The USD has been steadily dropping in value against several international currencies such as the Euro, Australian dollar, Singaporean dollar, Japanese Yen, Indian Rupee etc.
There is a huge worrisome talk going on this issue. They say that the dollar must stop declining in value because the US is already into huge debt and fiscal pothole. Generally we believe the concerns are lesser from the US government, markets or corporations than from the out siders lot of those.
The emerging countries are blaming US to in a sense export inflation by telling that money is borrowed in USD to play in emerging mkt and commodities thus also giving boost to their currencies and subsequent loss to their exporters due to rise and strength in their currency exchange rates.
While, the USA has completely avoided to come in open and talk on such allegations; Fed chairman Ben Bernanke has at times spoke about their likelihood of stronger dollar than a weaker one. However their action does not suggest to match it. The Fed has been maintaining its policy rates to near zero since 2008.
A weak dollar helps USA exports.
Many insider and rebellious voices like us are also saying that the US is manipulating the dollar to her benefit. Such as after 2008 crisis the dollar began to rose and remained stronger, so that the US can buy/import commodities of the world at cheap rates; and now it want to target higher exports by way of weak dollar and earn more foreign exchange. It is noticeable that the US govt has set a goal of doubling its exports by 2015.
A weak dollar hurts the consumption and demand by consumers and corporations, but side by side the Fed continues to cushion by reckless lose monetary and interest rate policies. May be it is also taking lessons from its 1970 scenario where the Fed risen the interest rates to control inflation, but the back shot effect drove the economy in a recession.

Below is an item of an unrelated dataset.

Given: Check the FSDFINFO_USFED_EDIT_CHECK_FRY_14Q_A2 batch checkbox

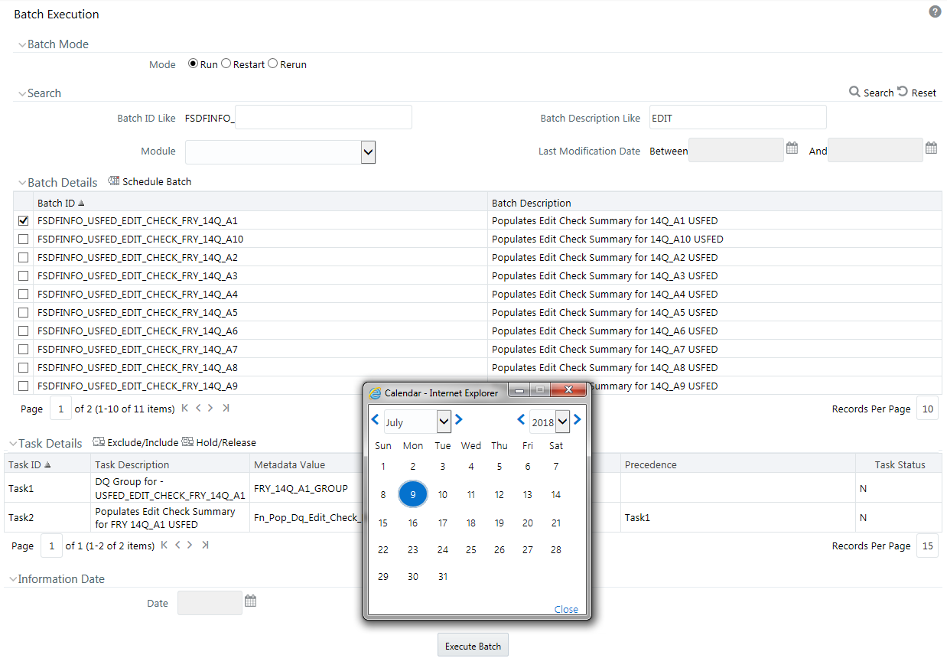Looking at the screenshot, I should (x=23, y=257).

Investors have now also started doubting the US bonds capacity to deliver average yields. PIMCO, the world’s largest bond fund sold all US treasuries in its 236 billion dollar fund. The CIO, Bill Gross, a renowned name, said that he expected interest rates to climb, the dollar to fall and the USA could lose its holigrail sort of AAA credit rating.
The international currency market territory, for the US will become tough when China and economies like India will step in and start taking strong decisive moves.
However, the students of economics and past budget deficit of USA knows that how Clinton reversed the deficit and debt of the largest consumer nation in the world. The USA has been successful in getting his odds in his favor at 9 out of 10 times when it has come to managing his economy and the economic consequences of the other countries of the globe. However this time is could take much time as the nature and indulgence of the crisis was more of financial nature and the US also has to answer and reason for its steps to the newly economically empowered countries of the world.